Cette décision s’inscrit dans un courant jurisprudentiel qui peut être qualifié de consolidant, illustrée principalement par un Arrêt de l’Assemblée plénière du 21 décembre 2018 (précité) par lequel le Conseil d’Etat, s’agissant de la cession de titres, rappelle que « l’Administration qui n’a pas à se prononcer sur l’opportunité des choix de gestion opérée par une entreprise, rapporte la preuve d’un acte anormal de gestion lorsque la cession a été réalisée à un prix significativement inférieur à la valeur vénale, à charge pour le contribuable (ici le cédant) d’apporter des éléments de nature à remettre en cause cette évaluation (ce qui arrive rarement) ou de justifier que « l’appauvrissement qui en est résulté a été décidé dans l’intérêt de l’entreprise, soit que celle-ci se soit trouvée dans la nécessité de procéder à la cession à un tel prix, soit qu’elle en ait tiré une contrepartie ».
L’intérêt de cette décision est, à la différence des BSA ou BSPCE, de permettre la motivation des mandataires ou cadres dirigeants directement par la maison mère, sans, pour autant, souffrir du grief d’acte anormal de gestion.
A contrario, si la promesse de la maison mère présente les mêmes caractéristiques et intérêts que le BSA et le BSPCE que consent la fille, le risque, pour son bénéficiaire, c’est-à-dire le manager, reste entier, que l’avantage soit consenti par la mère ou par la fille.
II –
En effet, côté manager, le risque de requalification des plus-values de cession de titres en salaire, peut être notamment rappelé par les citations des trois décisions rendues par le Conseil d’Etat le 13 juillet 2021[1] qui (pour l’essentiel) assimile les bénéfices tirés des management package à des salaires, dont la fiscalité est beaucoup moins avantageuse que celle liée au prélèvement forfaitaire unique (ci-après : « PFU »).
Pour éviter tout risque de requalification, il est préférable d’externaliser la prestation de management package et de faire bénéficier la société créée pour l’occasion de l’avantage à consentir au manager.
Au cas commenté, la prestation de directeur commercial semble difficilement pouvoir être externalisée puisque, par nature, il s’agit d’un contrat de travail qui ne peut être exécuté que par une personne physique.
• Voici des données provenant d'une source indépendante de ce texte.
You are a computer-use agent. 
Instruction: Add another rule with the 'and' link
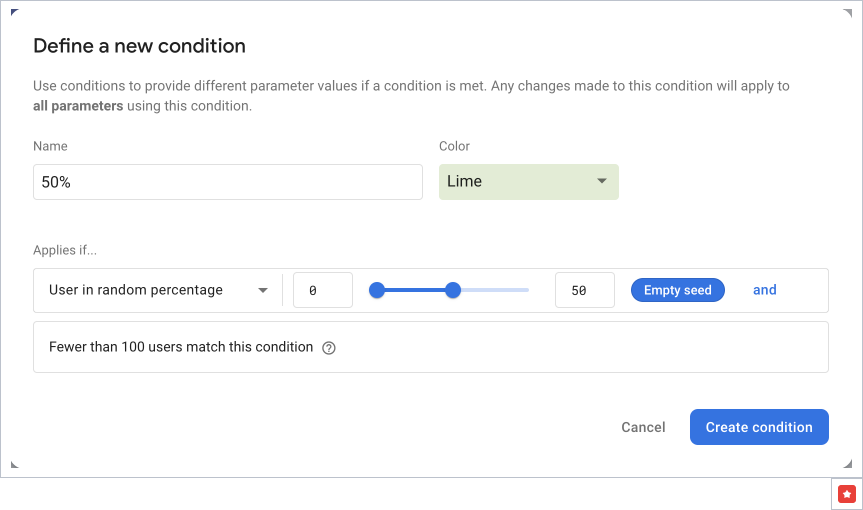point(764,290)
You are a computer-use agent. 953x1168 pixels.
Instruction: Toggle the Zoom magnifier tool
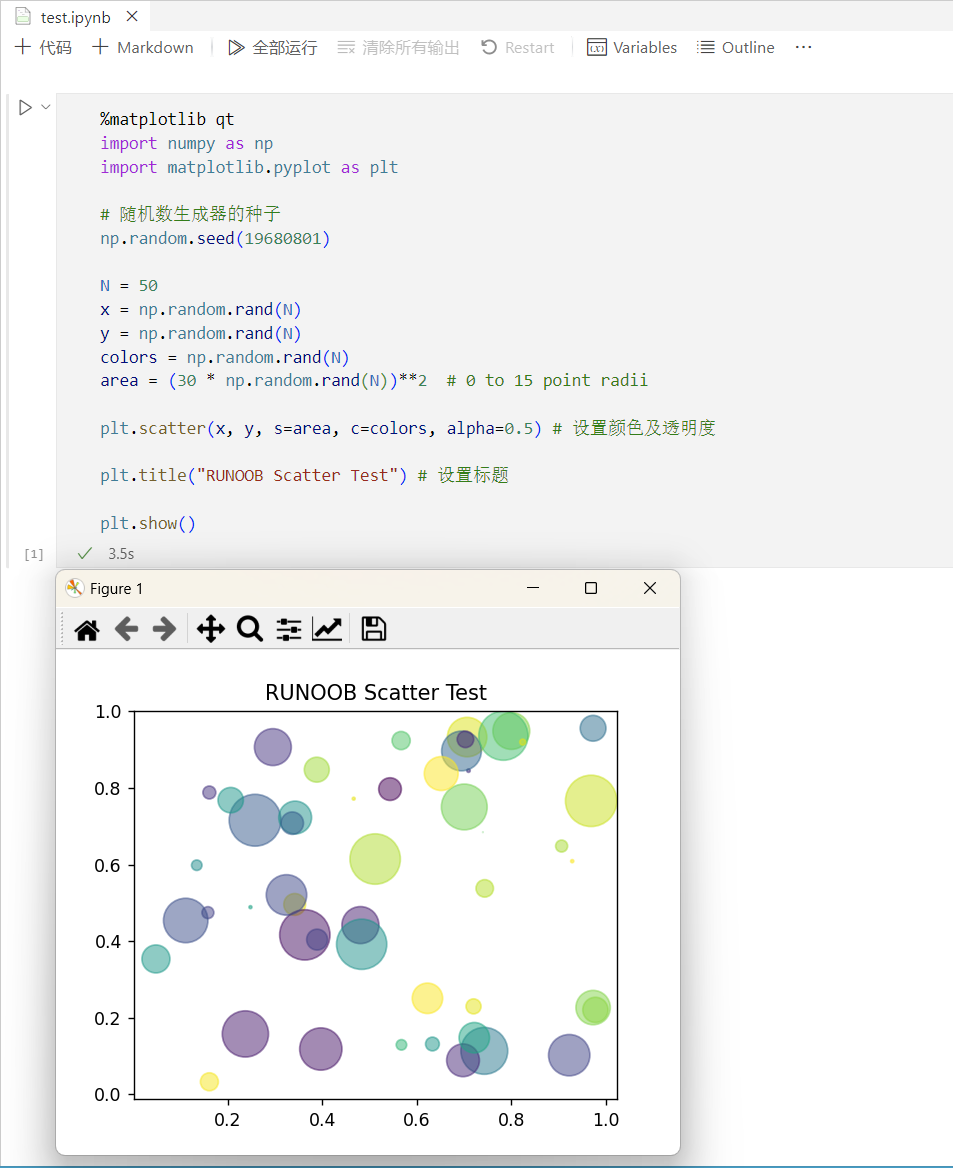coord(249,629)
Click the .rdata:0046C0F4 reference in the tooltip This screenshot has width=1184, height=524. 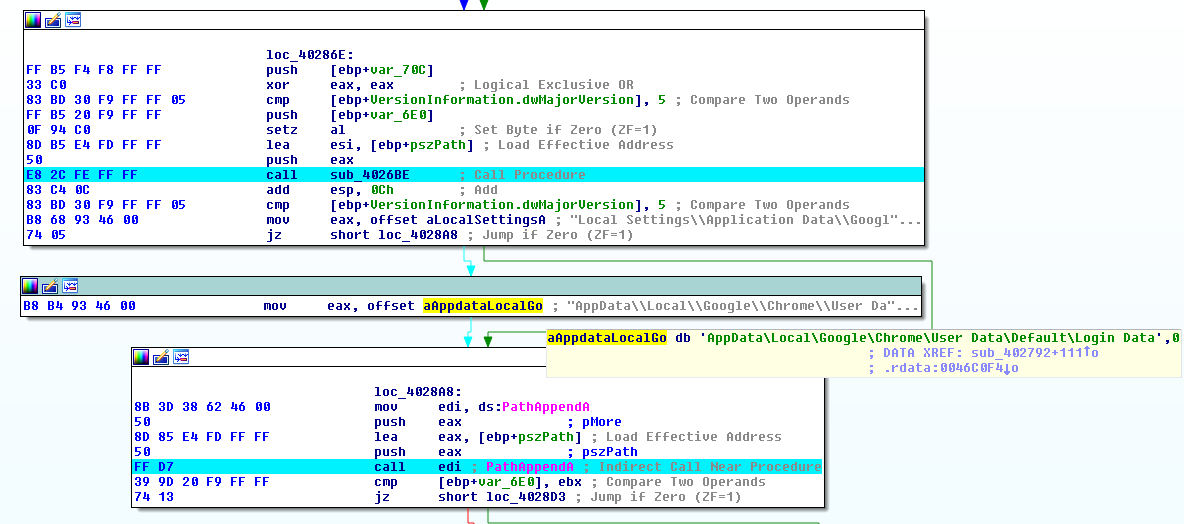point(947,368)
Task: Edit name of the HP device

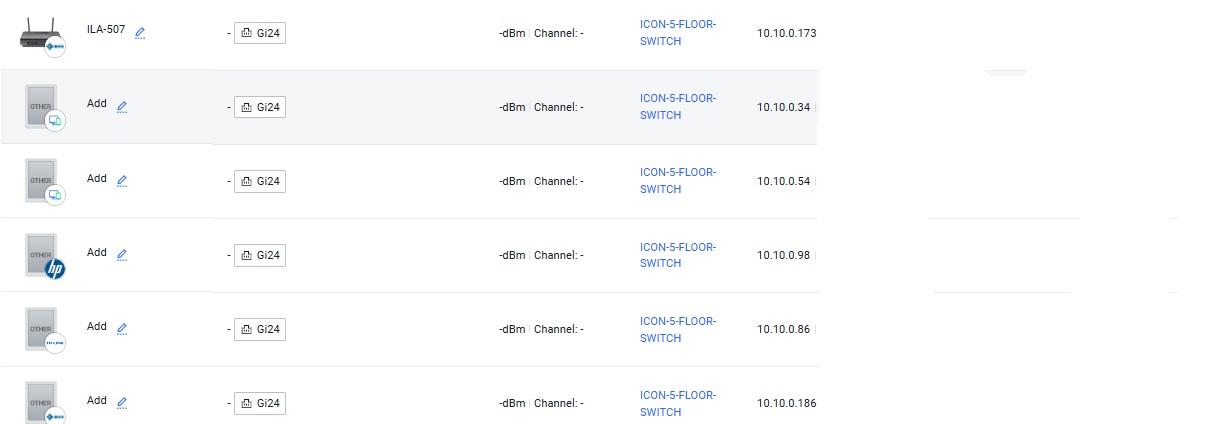Action: [122, 255]
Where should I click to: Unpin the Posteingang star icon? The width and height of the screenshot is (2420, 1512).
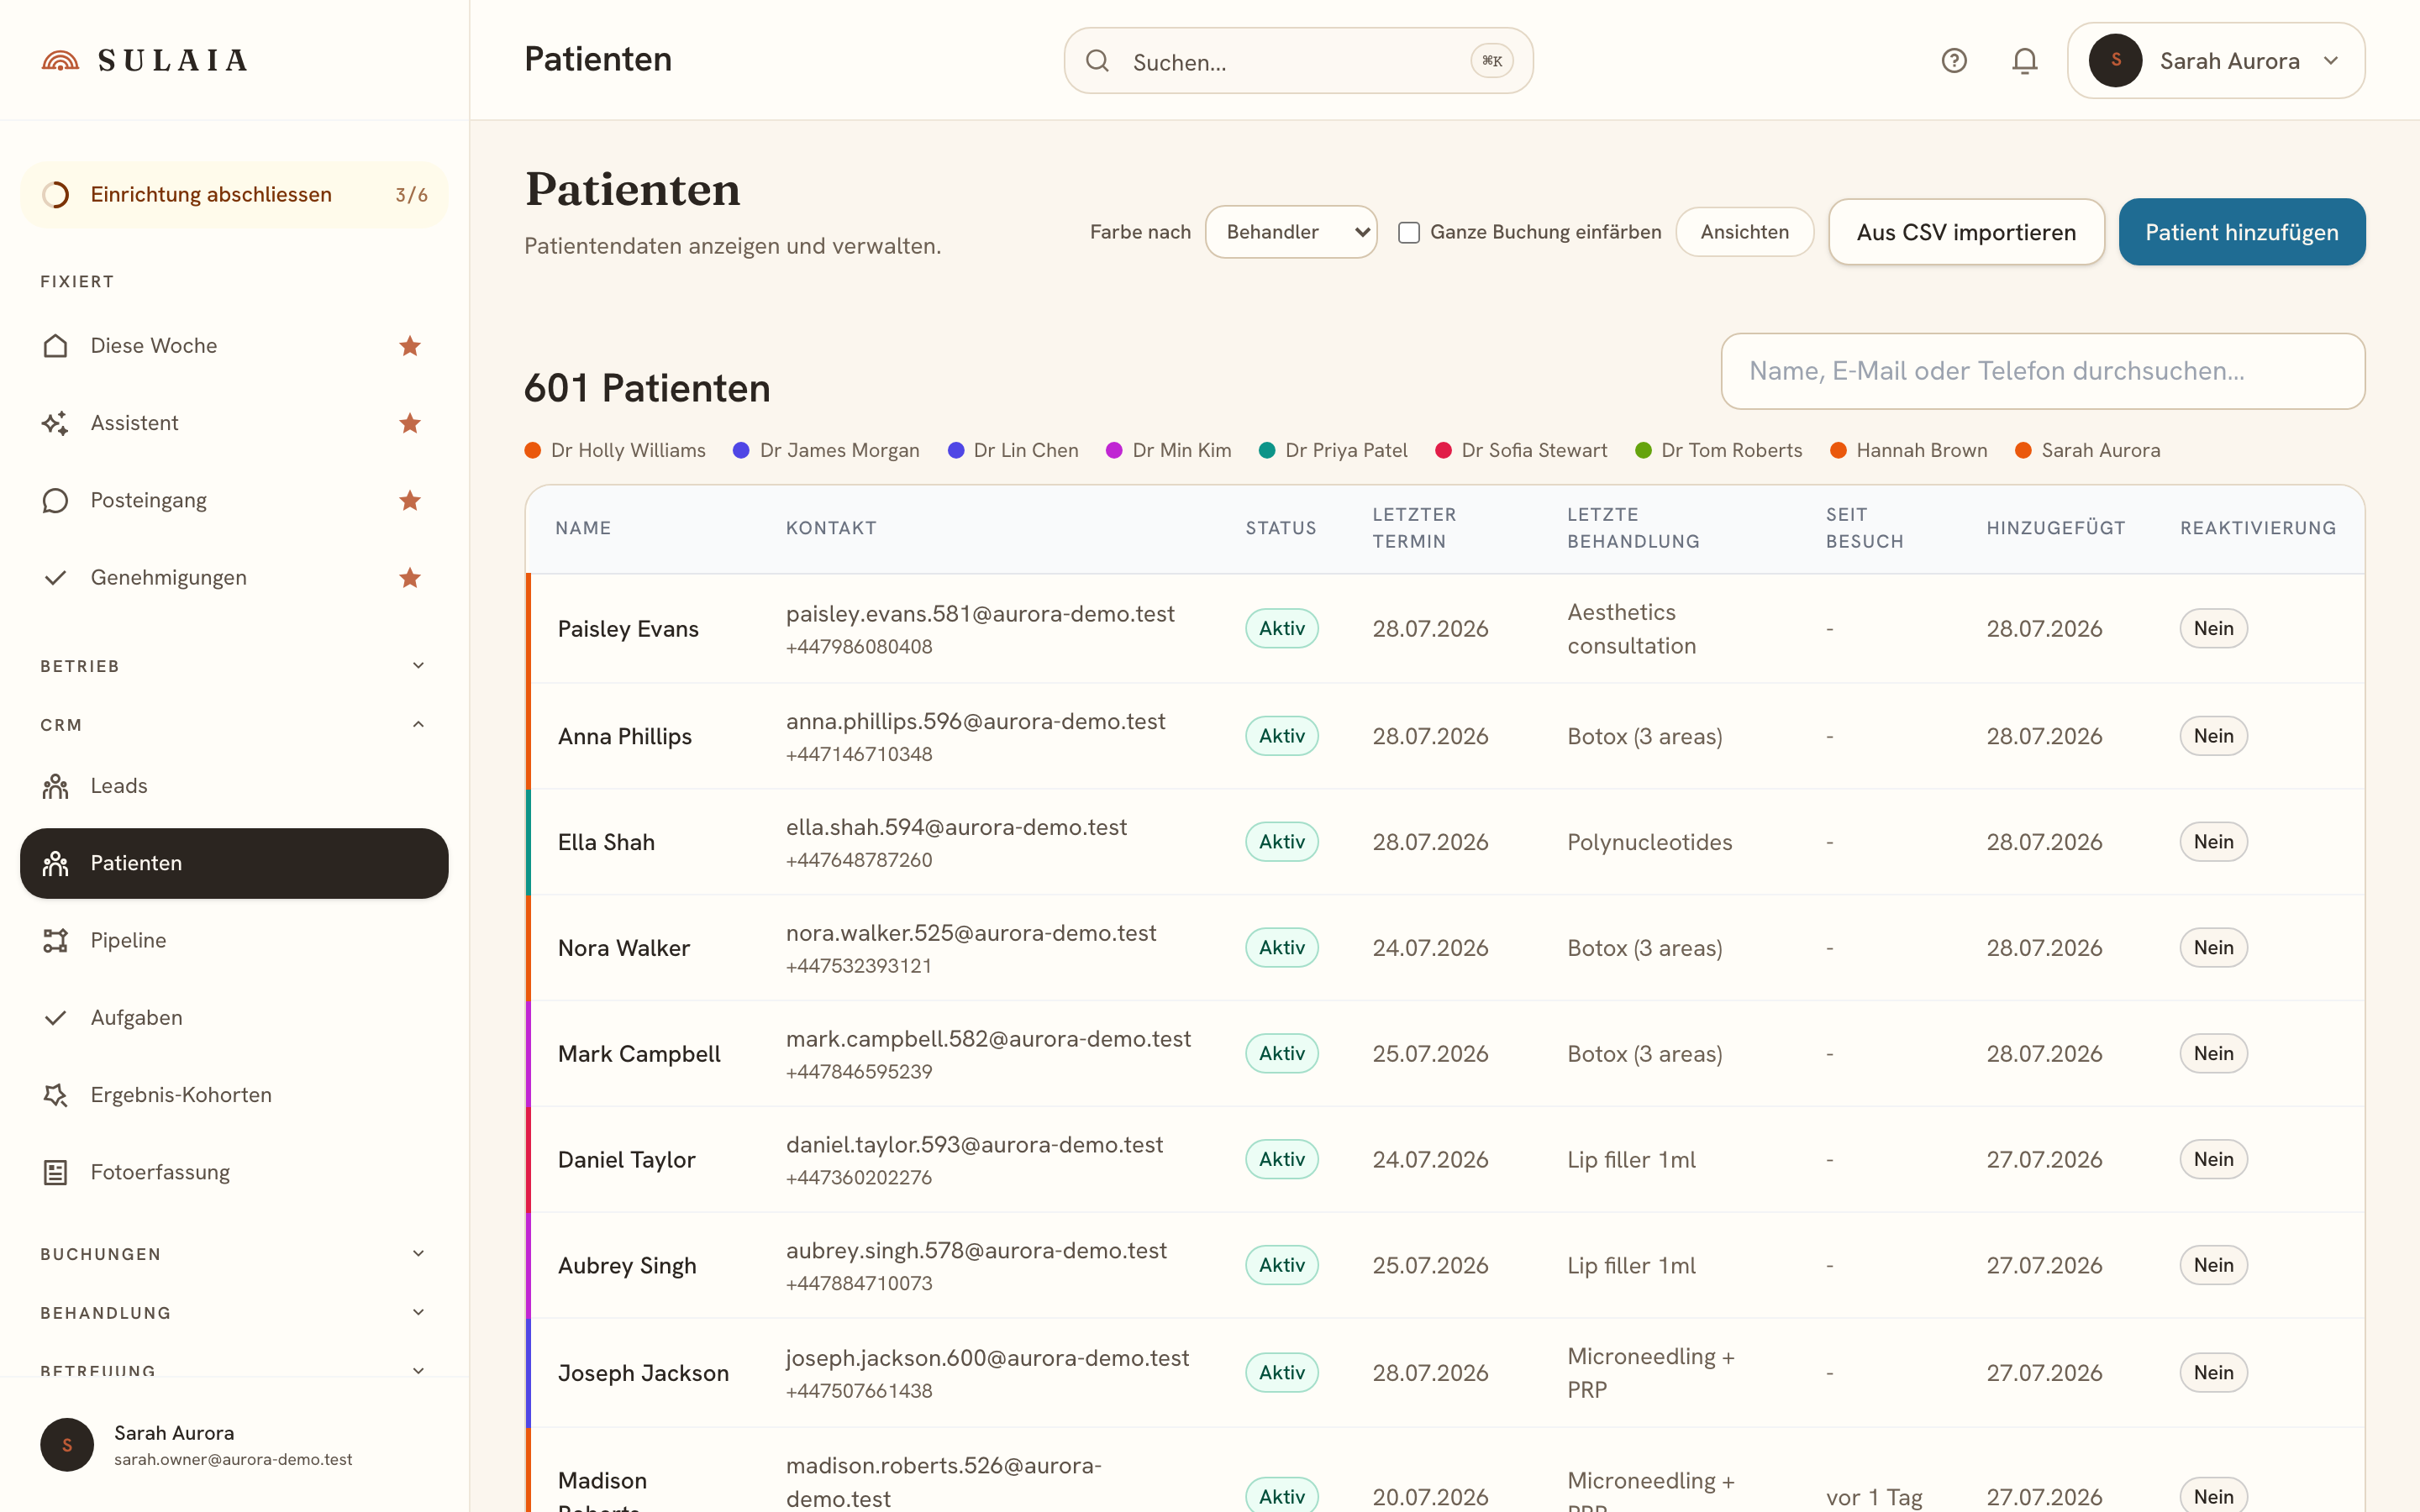click(x=409, y=500)
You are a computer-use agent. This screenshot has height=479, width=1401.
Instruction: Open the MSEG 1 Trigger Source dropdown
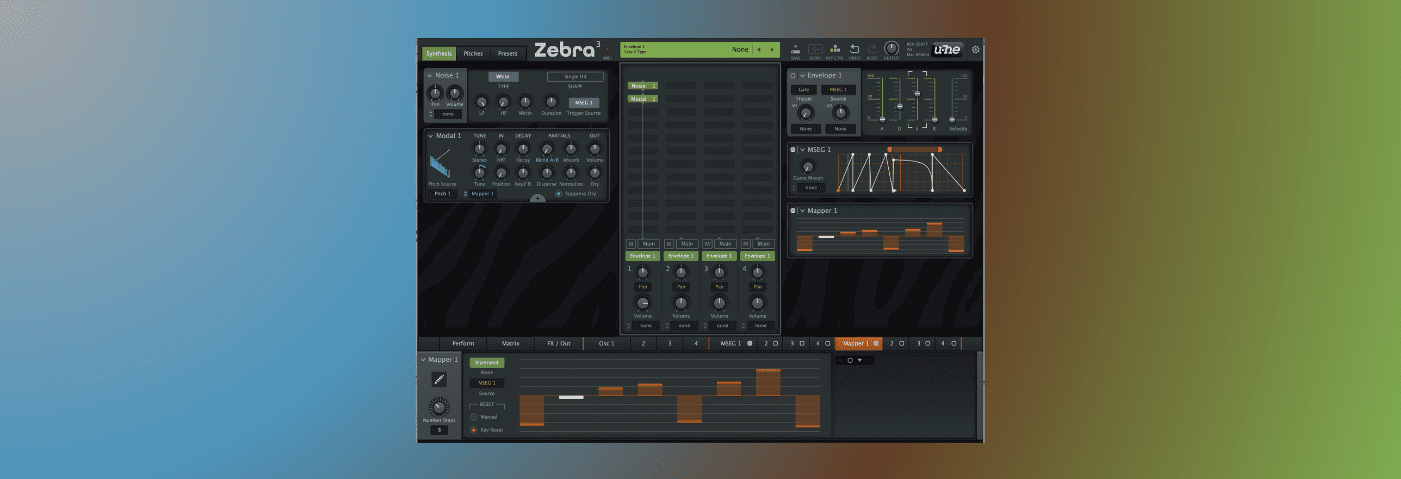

La solution pourrait, en revanche, garder toute sa pertinence lorsque le management package récompense un mandat social, de président ou de directeur général qui, pour le coup, peut être exercé par une personne morale, de sorte qu’une promesse consentie par la mère à la personne morale qui occupe un mandat social dans les conditions visées par la Jurisprudence commentée, offrirait la sécurité juridique du côté du promettant, mais également éviterait tout risque de requalification du côté bénéficiaire.